S. 142: |“Gehen Sie nie ohne ein Dokument in der Hand über den Flur. Leute mit Unterlagen in der Hand machen den Eindruck hart arbeitender Angestellter, die gerade auf dem Weg zu einer wichtigen Besprechung sind. Wer nichts in der Hand hat, sieht aus, als sei er auf dem Weg zur Cafeteria. Leute mit einer Zeitung in der Hand sehen aus, als seien sie auf dem Weg zur Toilette.“|

Corinne Maiers Humor dagegen klingt vergleichsweise bieder und langweilig: |“Im Gegensatz etwa zu Deutschland, wo ein Angestellter, der erst spät seinen Arbeitsplatz verlässt, als unfähig gilt, macht es in Frankreich und in vielen anderen Ländern einen guten Eindruck, wenn man bis 20 Uhr oder gar 21 Uhr im Büro bleibt, wenn man „eingespannt“ ist. Das beweist, dass man seine Arbeit liebt. So sieht man in manchen großen Unternehmen Leute, die bis zum Gehtnichtmehr in ihrem Büro bleiben, um dort persönliche Telefongespräche zu führen, im Internet zu surfen, gratis Fotokopien zu machen und Zeitung zu lesen. Wenigstens arbeitet man nicht, während man sich so beschäftigt.“|

Leider fehlt der rote Faden durch die zahlreichen Thesen. Corinne Maier reiht zusammenhanglos ihre Parolen aneinander, die jeweils ausführlichst diskutiert und ausgeführt werden, die aber oftmals wenig Bedeutung haben (wie die Arbeitskleidung in einem Unternehmen). Der Leser weiß dabei nicht, worauf die Autorin eigentlich hinarbeiten will und was sie mit ihrem Buch bezwecken möchte. Der Sinn des Ganzen bleibt mir völlig unerschlossen. Der Buchtitel sagt fast schon alles aus, beim Lesen erfahren wir hingegen kaum Neues.

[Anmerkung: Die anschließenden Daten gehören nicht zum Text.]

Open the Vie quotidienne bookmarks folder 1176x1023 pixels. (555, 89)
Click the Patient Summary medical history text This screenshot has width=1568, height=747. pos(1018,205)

Ich finde es enttäuschend, dass dieses Buch praktisch unter falschem Namen verkauft wird und dadurch im Voraus falsche Erwartungen weckt, die es nicht erfüllen kann. Satire kann ich leider nicht entdecken, sodass mir beim Lesen weniger zum Lachen als zum Weinen zumute war. Corinne Maier klagt die Institution Unternehmen in vielen Punkten an und zeigt auf, wo es hinkt und wo das Unternehmen zum Scheitern verurteilt ist. Leider weiß sie als Verbesserungsvorschlag nur den einen Rat, nämlich für ein solches Unternehmen einfach nicht zu arbeiten, sondern den lieben langen Tag nur Däumchen zu drehen. Das finde ich bei derlei harter und provokativer Kritik allerdings zu wenig. Somit ist die „Entdeckung der Faulheit“ nicht viel mehr als eine einzige Enttäuschung, da es nicht humorvoll erklärt, wie man sein „dolce vita“ am Arbeitsplatz verwirklicht, sondern nur Gründe angibt, warum das laut Corinne Maier absolut gerechtfertigt und völlig normal ist. Wer den Buchdeckel gelesen hat, weiß im Prinzip schon alles über dieses Buch, eine tiefere Lektüre sollte man sich daher lieber ersparen.